Set exercise
Reproduce everything in the listing below from the line containing "Task: Toggle Bold formatting button" down to the line containing "Action: pyautogui.click(x=221, y=576)", with both of those lines included.

Excerpted records

================

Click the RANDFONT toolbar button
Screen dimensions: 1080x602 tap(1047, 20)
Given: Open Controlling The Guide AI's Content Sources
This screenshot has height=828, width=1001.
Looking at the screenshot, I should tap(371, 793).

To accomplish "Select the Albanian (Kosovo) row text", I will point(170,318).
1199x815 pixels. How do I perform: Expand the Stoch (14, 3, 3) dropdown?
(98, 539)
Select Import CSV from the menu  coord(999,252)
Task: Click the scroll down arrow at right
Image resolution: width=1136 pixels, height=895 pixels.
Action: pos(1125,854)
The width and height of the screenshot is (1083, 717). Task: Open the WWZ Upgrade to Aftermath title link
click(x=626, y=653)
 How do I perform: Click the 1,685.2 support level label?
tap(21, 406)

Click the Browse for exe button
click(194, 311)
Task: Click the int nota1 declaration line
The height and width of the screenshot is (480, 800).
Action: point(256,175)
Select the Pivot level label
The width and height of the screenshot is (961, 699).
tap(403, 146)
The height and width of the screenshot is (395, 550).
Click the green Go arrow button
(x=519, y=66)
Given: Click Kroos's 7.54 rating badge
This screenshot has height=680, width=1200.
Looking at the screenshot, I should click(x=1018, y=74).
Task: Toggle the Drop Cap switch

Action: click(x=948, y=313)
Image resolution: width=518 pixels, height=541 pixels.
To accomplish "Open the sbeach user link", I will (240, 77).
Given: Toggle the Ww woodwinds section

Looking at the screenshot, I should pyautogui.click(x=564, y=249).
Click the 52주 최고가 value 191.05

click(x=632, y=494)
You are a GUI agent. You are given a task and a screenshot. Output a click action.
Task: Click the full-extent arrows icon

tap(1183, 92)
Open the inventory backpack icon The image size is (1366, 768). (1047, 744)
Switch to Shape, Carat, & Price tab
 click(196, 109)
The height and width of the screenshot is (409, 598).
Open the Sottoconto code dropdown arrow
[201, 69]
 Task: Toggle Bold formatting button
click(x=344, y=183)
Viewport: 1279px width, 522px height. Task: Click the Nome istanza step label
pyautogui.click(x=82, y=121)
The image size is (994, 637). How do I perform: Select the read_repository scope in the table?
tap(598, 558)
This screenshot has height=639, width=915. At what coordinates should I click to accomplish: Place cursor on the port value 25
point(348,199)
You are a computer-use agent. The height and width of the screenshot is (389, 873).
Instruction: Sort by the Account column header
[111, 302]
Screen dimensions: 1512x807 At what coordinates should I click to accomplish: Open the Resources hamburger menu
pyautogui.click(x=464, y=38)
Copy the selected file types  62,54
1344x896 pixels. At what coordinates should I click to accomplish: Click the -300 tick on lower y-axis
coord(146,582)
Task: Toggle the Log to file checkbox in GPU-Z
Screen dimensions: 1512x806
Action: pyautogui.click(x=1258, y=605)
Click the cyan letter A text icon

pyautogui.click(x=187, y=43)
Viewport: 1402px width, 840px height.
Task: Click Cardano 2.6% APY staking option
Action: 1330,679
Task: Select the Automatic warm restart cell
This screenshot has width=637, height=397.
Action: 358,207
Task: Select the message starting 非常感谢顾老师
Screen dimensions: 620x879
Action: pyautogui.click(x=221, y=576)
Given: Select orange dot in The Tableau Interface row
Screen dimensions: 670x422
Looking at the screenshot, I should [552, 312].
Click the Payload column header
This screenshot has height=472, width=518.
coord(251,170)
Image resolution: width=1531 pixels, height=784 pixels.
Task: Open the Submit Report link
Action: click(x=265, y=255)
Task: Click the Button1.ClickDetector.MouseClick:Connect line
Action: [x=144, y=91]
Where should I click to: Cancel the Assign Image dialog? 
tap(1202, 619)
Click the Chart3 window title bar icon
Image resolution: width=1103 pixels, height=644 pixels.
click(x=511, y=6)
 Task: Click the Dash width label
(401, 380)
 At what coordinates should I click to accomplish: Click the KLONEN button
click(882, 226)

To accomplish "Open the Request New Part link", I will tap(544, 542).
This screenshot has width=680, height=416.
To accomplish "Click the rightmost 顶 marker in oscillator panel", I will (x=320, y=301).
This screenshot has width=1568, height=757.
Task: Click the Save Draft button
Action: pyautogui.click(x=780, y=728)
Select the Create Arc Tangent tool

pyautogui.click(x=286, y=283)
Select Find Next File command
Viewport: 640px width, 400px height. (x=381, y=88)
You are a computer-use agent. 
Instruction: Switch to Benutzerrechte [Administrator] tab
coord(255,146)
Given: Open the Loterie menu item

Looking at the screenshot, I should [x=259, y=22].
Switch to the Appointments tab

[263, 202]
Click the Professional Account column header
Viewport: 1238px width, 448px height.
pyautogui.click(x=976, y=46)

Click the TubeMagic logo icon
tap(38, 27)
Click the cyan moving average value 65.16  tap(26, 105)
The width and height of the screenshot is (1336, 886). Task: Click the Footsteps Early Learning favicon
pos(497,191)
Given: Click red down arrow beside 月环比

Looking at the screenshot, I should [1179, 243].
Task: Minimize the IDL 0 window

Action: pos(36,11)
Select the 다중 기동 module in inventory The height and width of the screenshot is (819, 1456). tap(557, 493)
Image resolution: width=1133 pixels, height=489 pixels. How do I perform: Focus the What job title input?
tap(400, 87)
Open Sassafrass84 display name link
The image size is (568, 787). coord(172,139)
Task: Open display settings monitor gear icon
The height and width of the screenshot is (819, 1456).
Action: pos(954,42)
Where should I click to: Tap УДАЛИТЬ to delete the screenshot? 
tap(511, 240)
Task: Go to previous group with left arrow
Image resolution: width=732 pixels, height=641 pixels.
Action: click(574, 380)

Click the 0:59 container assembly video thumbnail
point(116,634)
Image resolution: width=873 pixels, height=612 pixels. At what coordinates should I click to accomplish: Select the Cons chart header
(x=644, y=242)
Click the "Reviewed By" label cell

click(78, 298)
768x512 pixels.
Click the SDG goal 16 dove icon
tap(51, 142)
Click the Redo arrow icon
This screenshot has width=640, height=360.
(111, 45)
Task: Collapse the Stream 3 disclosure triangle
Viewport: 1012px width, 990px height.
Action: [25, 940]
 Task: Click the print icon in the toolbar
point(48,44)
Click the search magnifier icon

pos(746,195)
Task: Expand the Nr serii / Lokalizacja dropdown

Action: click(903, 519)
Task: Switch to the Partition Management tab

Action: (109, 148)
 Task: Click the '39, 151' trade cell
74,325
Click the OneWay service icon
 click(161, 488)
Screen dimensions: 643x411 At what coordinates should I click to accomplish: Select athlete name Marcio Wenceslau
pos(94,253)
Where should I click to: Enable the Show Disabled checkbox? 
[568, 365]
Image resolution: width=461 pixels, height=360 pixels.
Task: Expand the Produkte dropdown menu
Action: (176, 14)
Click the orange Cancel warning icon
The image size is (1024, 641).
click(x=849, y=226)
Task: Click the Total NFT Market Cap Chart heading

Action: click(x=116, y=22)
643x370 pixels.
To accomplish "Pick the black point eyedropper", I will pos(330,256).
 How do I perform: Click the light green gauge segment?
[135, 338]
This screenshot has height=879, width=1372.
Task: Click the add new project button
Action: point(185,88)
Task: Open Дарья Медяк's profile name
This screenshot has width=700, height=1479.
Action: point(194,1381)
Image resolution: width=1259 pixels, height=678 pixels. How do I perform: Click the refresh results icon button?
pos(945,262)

================

Exercise solution
 Task: Toggle Bold formatting button
click(x=344, y=183)
Viewport: 1279px width, 522px height. Task: Click the Nome istanza step label
pyautogui.click(x=82, y=121)
The image size is (994, 637). How do I perform: Select the read_repository scope in the table?
tap(598, 558)
This screenshot has height=639, width=915. At what coordinates should I click to accomplish: Place cursor on the port value 25
point(348,199)
You are a computer-use agent. The height and width of the screenshot is (389, 873).
Instruction: Sort by the Account column header
[111, 302]
Screen dimensions: 1512x807 At what coordinates should I click to accomplish: Open the Resources hamburger menu
pyautogui.click(x=464, y=38)
Copy the selected file types  62,54
1344x896 pixels. At what coordinates should I click to accomplish: Click the -300 tick on lower y-axis
coord(146,582)
Task: Toggle the Log to file checkbox in GPU-Z
Screen dimensions: 1512x806
Action: pyautogui.click(x=1258, y=605)
Click the cyan letter A text icon

pyautogui.click(x=187, y=43)
Viewport: 1402px width, 840px height.
Task: Click Cardano 2.6% APY staking option
Action: 1330,679
Task: Select the Automatic warm restart cell
This screenshot has width=637, height=397.
Action: 358,207
Task: Select the message starting 非常感谢顾老师
Screen dimensions: 620x879
Action: pyautogui.click(x=221, y=576)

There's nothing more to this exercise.